The number of self-employed workers fell by 63,000 (-2.3%) in June and was down 7.2% (-207,000) compared with February 2020. Self-employment is a broad category that includes workers in various situations, including working owners of incorporated or unincorporated businesses and independent contractors. Compared with June 2019, declines in the number of self-employed were widespread across multiple industries and were concentrated among the self-employed with paid help.
The employment rate remains below pre-pandemic levels.
To fully understand current and emerging labour market trends, it is essential to consider employment change against the backdrop of population change, which totalled 1.1% (+334,000) between February 2020 and June 2021. To keep pace with this population growth and maintain a stable employment rate—that is, employment as a proportion of the population aged 15 and over—employment would have had to grow by 203,000. Instead, total employment was 340,000 lower in June than in February 2020, and the employment rate was 1.7 percentage points lower (60.1% compared with 61.8%).

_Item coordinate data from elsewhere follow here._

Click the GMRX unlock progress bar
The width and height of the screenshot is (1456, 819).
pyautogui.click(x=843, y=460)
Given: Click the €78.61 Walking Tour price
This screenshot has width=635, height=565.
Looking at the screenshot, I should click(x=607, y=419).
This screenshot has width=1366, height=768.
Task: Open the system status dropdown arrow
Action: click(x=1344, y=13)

Number of Canadians who worked from home drops by nearly 400,000
Among Canadians who worked at least half their usual hours in June, the number who worked from home fell by nearly 400,000 to 4.7 million. For 2.6 million of these people, working from home represented an adaptation to the COVID-19 pandemic, as this was not their usual work location. At the same time, the number of people working at locations other than home rose by approximately 700,000 to 12.3 million.

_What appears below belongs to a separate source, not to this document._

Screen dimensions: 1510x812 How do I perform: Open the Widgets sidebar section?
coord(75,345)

Almost one-third (31.4%) of workers aged 25 to 54 and more than one-quarter (27.2%) of those aged 55 and older worked from home in June. Due to their concentration in industries where working from home is less feasible, such as accommodation and food services, a far smaller proportion of youth aged 15 to 24 (12.9%) did so.
Regionally, Ontario and Quebec led the way higher, though B.C. and Nova Scotia had solid increases as well. Interestingly, even with restrictions easing through most of the country, only five provinces reported job gains.
The jobs report is the last major piece of economic data before next week’s Bank of Canada policy decision, where it’s expected to continue paring back its stimulus efforts. The Bank of Canada is among the first from advanced economies to shift to a less expansionary policy, having already cut its purchases of Canadian government bonds to $3 billion weekly from a peak of $5 billion last year.
Analysts anticipate that will come down to C$2 billion per week at the July 14 meeting before eventually falling to a weekly pace of about C$1 billion by early next year. In addition to the bond tapering, the market has priced in at least one interest rate hike by this time next year.
Canada’s economy remains 340,000 jobs shy of pre-pandemic levels. The unemployment rate was below 6% before the pandemic.
With vaccination rates rising and restrictions easing, economists are predicting a strong rebound in the second half. According to a Bloomberg News survey of economists earlier this month, Canada’s expansion is seen accelerating to an annualized pace of 9.1% in the third quarter, with a 6% gain in the final three months of 2021. Consumer and business confidence regarding the outlook has recently hit record highs.